##### Selected excerpt #####

Once the child reaches the preschool age, 3-5, then, the parents must work the preschool schedule into their lives, and this is usually half a day, and in a few cases, all day. Preschool, however, should not be confused with daycare, a service utilized by parents with varying hours of service that usually match the parents' needs. Fathers must take a proactive role in the child preschool activities, and this will in turn manifest itself in the child's preschool behavior at school, and at home.
Recent studies have shown that fathers are not as involved in the preschool activities and interaction with preschool age children as experts would recommend (p. 203). In order to create a less stressful environment at home, and in school, fathers need to be as involved as possible in this phase the child's life and parenting. Experts report that parents whose preschool children develop attentional/hyperactive difficulties often have problems disciplining their children (Bor, William, Sanders, Matthew, and Markie-Dadds, Carol, 2002, p. 571).
So it is imperative that the parents establish a communication between their selves, their child, and the preschool so that the responsibilities of discipline are shared and reflected in the child's conduct. The child must quickly learn the consequences of their behavior so that they can follow good behavior habits in preschool.
Several tips for establishing these preschool years both as a time to establish a relationship with the child that creates respect and discipline are as follows: Reading to the child must be a regular exercise between the parents and the child, and should happen minimally once a day, preferably twice a day with age appropriate books, and books that encourage the child's participation and interest Television should not be allowed during the preschool years, because too much viewing has proven to over stimulate children and contribute to bad behavior and study patterns.
Television, at this age, should be used as a family time, and a privilege, which if the child behaves badly can be withheld. A family friend who has two children has always used television this way. It is their family's time for relaxing together on Friday night (also pizza night) with a G. rated movie. However, even after the movie, the parents still read to the children.
The oldest child, now seven, and the youngest child, five, can read age appropriate books; both children are learning a second language; and the oldest has begun playing the viola this year. Both parents attribute the success of their children, especially at the preschool stage, to shared parenting and discipline responsibility, reading on a daily basis (their playroom has no technology, only books and plays things which require the child to use and develop their imagination at play).
They also attribute the children's ability to focus on academic exercises as in part due to the fact that the television is seldom on in the house while the children are awake. Both parents also take time for their own interests on a daily basis, and they support one another in that regard. However those activities always take place after both parents put the kids to bed, following baths, promptly at 7:30 P.M. each night. The children, including the preschooler, never protest bedtime, because they rise early, 6:30-7:00 A.M.
To begin their day. Nutritionally, the children never get cookies, candy, or other sweets, except Friday night ice cream - which they love and look forward to with happiness. Otherwise, there is unlimited fruit, vegetables - they eat baby carrots by the bag - and low sugar, low salt, msg free cooking. There are exceptions, like holidays, and celebrations. By making the commitment to the time that the.

##### Data records #####

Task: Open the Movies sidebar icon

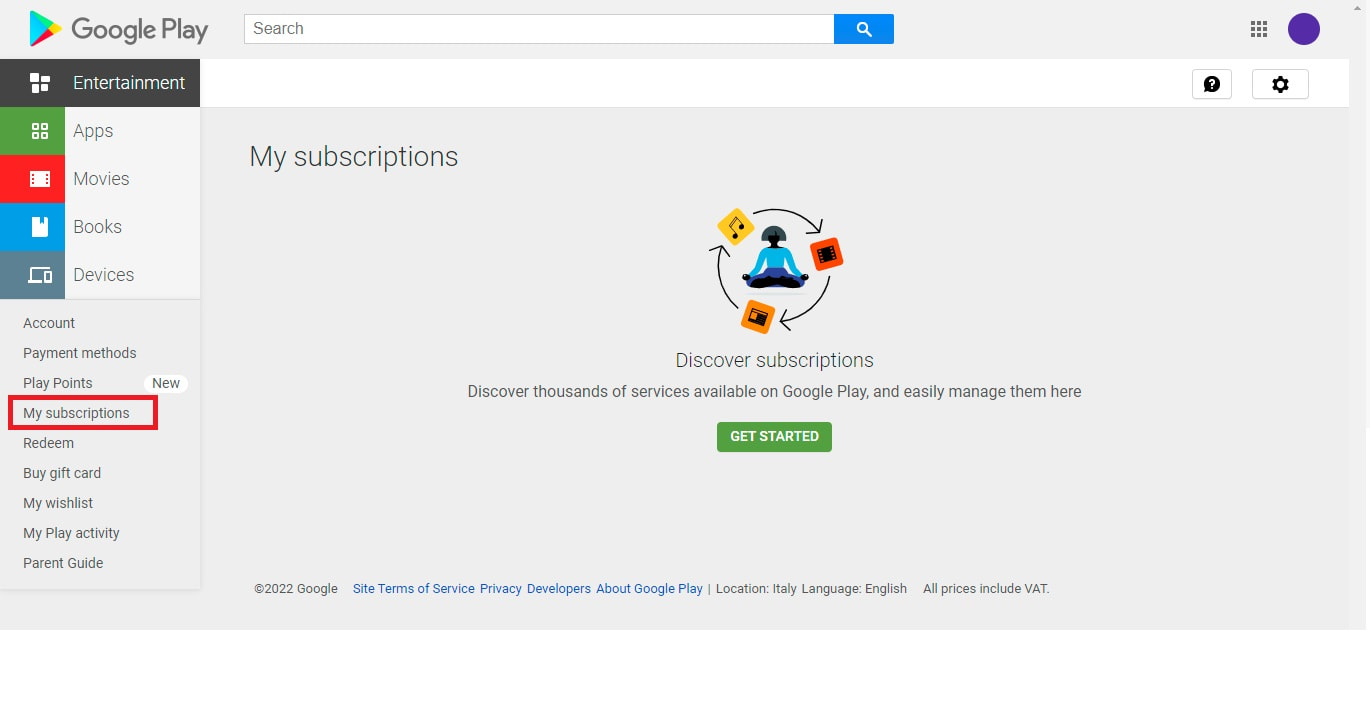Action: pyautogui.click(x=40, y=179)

#####
##### Data records #####

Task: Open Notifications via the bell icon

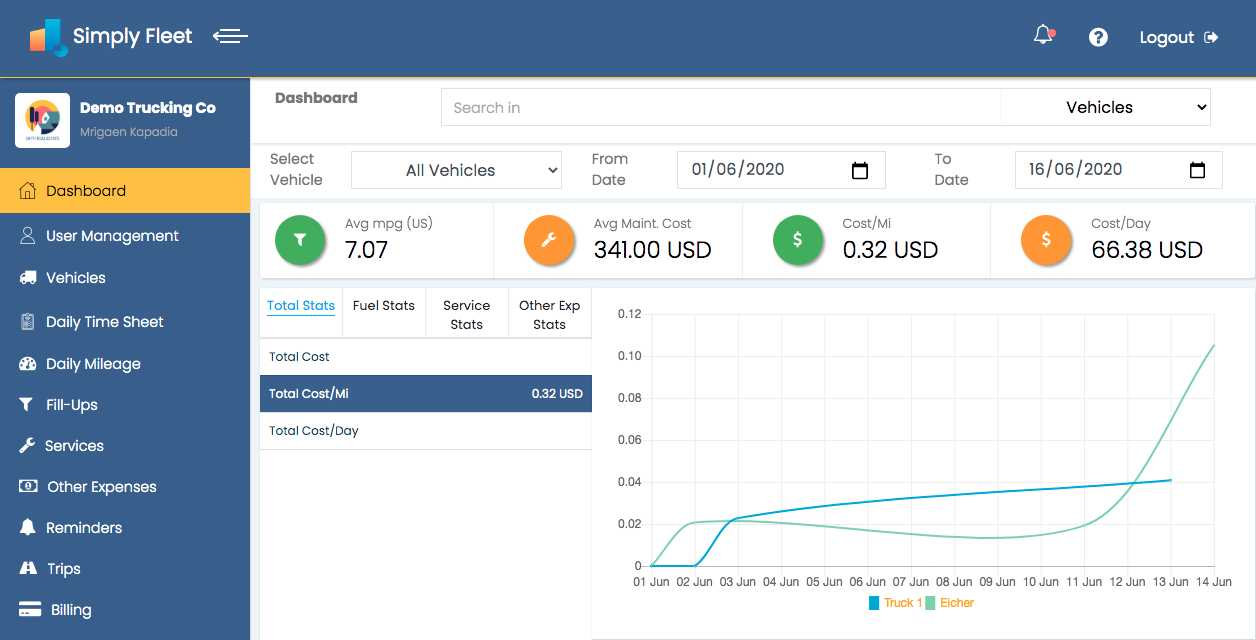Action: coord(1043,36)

#####
##### Data records #####

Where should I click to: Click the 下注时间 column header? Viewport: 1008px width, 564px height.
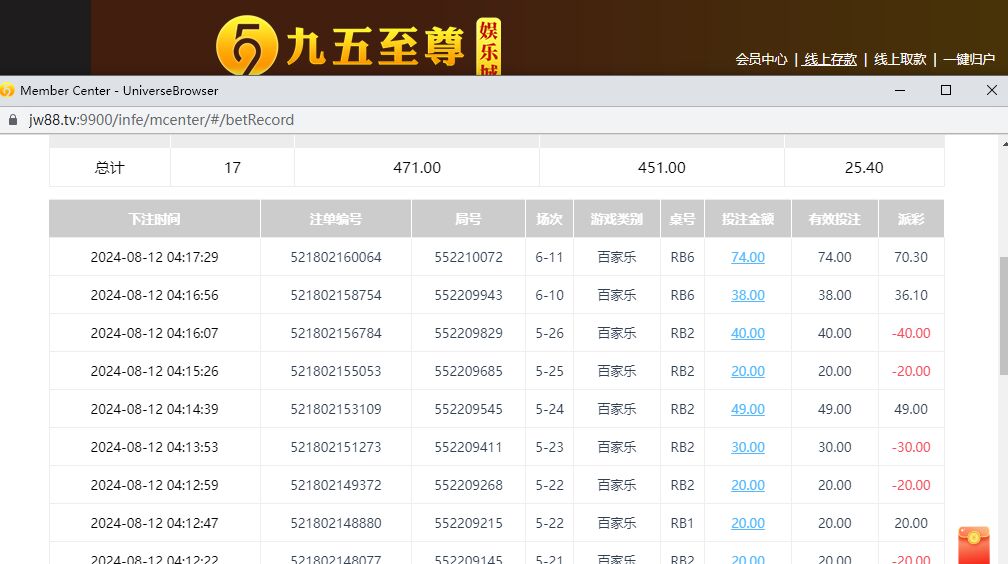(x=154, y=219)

#####

_About this task_
Answer these questions using the text on parenting preschool children:
1. What age range does it give for preschool?
2. At what time are the family friend's children put to bed each night?
3. On which night of the week do those children get ice cream?
The records come from a different source than the text.

_Completed task_
1. 3-5
2. 7:30 P.M.
3. Friday night